Here, User A (blue) always goes to App #1, and User B (green) always goes to App #2. The LB uses a cookie or IP hash to maintain that affinity.

Trade-off: If that server dies, the session is lost. That's why stateless architectures (JWTs, Redis sessions) are preferred.

Use sticky sessions as a temporary solution or when migrating from a stateful app. The goal should always be stateless servers behind the LB.

Layer 4 vs Layer 7

This is the most important distinction in load balancing.

L4 (Transport Layer)

Routes based on IP + port. Sees TCP/UDP packets, not HTTP. Fast but blind to content. Example: AWS NLB.

L7 (Application Layer)

Routes based on URL path, headers, cookies. Can split traffic by content. Example: AWS ALB, Nginx.

In the diagram, the L7 LB reads the request path and routes /images to App #1, /api to App #2, and /static to App #3. Each path lands on its own dedicated service.

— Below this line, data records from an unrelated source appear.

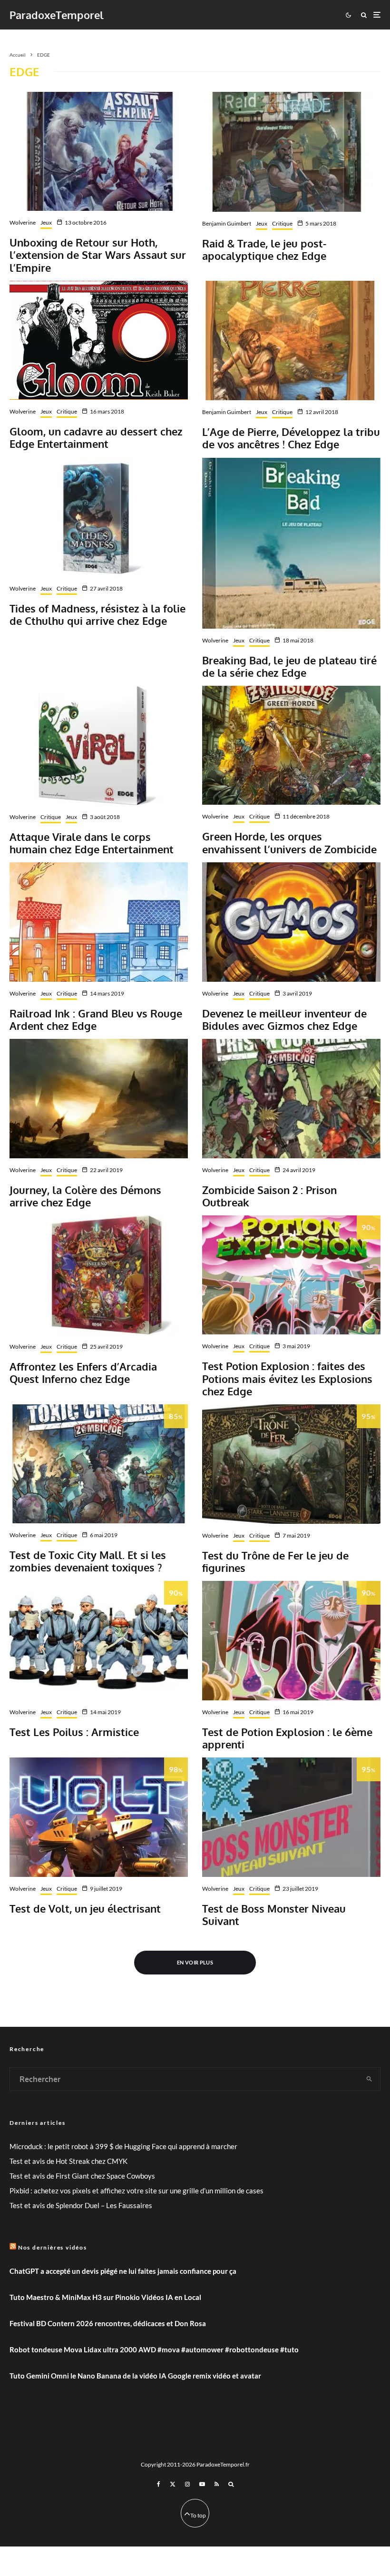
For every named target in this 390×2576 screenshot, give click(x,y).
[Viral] (99, 745)
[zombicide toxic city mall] (99, 1463)
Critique (282, 223)
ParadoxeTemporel (57, 15)
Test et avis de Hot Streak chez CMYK (68, 2161)
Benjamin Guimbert (226, 223)
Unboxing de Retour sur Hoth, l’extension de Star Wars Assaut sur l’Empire (98, 255)
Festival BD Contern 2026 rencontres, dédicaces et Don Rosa (108, 2323)
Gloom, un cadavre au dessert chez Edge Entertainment (96, 437)
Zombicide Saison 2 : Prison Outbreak (269, 1196)
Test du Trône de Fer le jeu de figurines (275, 1561)
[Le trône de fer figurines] (291, 1463)
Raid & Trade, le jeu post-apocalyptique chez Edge (264, 249)
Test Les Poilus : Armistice (74, 1732)
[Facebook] (158, 2484)
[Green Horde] (291, 745)
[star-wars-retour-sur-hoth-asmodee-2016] (99, 151)
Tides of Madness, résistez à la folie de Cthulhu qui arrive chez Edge (97, 614)
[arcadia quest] (99, 1274)
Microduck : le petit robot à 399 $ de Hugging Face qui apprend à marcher (123, 2146)
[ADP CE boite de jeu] (291, 340)
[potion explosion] (291, 1274)
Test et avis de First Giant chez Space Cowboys (82, 2175)
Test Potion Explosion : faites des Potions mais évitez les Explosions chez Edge (287, 1378)
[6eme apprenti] (291, 1640)
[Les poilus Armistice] (99, 1640)
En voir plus (195, 1962)
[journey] (99, 1098)
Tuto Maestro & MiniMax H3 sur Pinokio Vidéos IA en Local (105, 2297)
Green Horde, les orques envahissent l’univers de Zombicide (289, 842)
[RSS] (217, 2484)
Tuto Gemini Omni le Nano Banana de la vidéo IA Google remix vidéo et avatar (135, 2375)
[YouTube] (202, 2484)
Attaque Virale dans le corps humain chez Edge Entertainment (92, 843)
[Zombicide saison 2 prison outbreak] (291, 1098)
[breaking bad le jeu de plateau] (291, 543)
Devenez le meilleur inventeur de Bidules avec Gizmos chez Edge (284, 1019)
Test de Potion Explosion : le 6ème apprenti (287, 1738)
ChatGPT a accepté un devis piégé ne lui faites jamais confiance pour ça (123, 2271)
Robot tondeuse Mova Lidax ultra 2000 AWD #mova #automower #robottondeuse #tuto (154, 2349)
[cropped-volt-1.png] (99, 1816)
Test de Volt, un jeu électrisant (85, 1908)
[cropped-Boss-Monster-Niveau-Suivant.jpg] (291, 1816)
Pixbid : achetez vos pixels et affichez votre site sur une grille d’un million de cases (136, 2190)
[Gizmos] (291, 921)
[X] (172, 2484)
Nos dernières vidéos (52, 2247)
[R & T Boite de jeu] (291, 152)
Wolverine (23, 222)
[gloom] (99, 340)
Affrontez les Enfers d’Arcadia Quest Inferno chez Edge (83, 1372)
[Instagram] (187, 2484)
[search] (369, 2079)
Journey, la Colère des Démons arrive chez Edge (85, 1196)
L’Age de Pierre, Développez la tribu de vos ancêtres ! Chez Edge (291, 438)
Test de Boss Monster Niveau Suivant (274, 1914)
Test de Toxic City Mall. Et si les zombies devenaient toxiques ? (88, 1561)
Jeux (46, 222)
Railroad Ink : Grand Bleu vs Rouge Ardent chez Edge (96, 1019)
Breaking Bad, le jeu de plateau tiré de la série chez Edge (289, 666)
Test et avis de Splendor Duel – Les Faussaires (81, 2205)
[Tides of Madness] (99, 517)
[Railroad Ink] (99, 921)
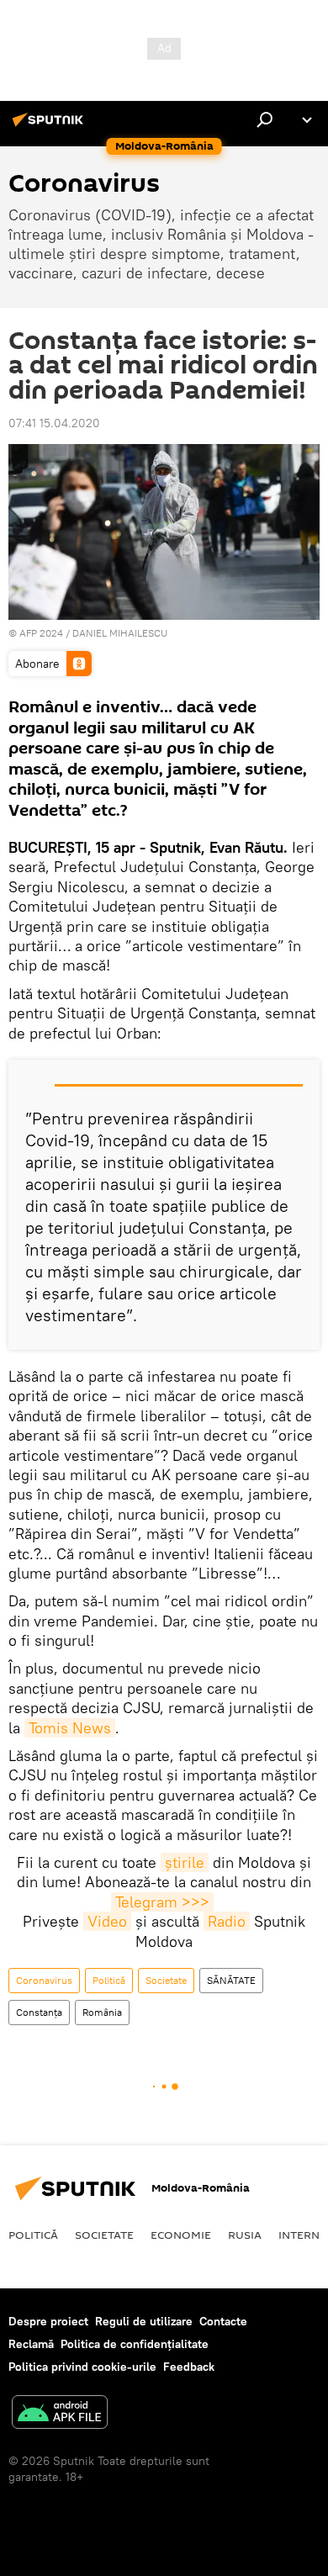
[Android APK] (60, 2414)
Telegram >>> (162, 1902)
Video (107, 1921)
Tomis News (70, 1728)
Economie (181, 2234)
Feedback (188, 2366)
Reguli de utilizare (144, 2321)
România (102, 2012)
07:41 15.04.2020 (54, 423)
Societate (166, 1980)
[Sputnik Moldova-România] (50, 126)
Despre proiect (48, 2321)
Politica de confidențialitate (135, 2343)
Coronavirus (44, 1980)
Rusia (245, 2234)
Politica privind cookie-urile (82, 2366)
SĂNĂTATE (231, 1980)
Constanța (39, 2012)
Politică (109, 1980)
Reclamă (31, 2343)
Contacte (223, 2321)
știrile (184, 1862)
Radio (227, 1921)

L7 is what you want for microservices, API gateways, and anything where routing depends on the content of the request.

Putting It All Together

These three components often overlap, and in production you typically layer them:

→Reverse Proxy (Nginx/Cloudflare) handles SSL, caching, compression at the edge
→API Gateway (Kong/AWS) handles auth, rate limiting, and routes to services
→Load Balancer (ALB/NLB) distributes traffic within each service cluster
→Health checks automatically pull unhealthy instances from rotation

A common stack:

Client → Cloudflare (RP) → Kong (API GW) → ALB (LB) → App Servers

Knowing the distinction between these layers, and when each one is needed, is the foundation of designing resilient, scalable backend infrastructure.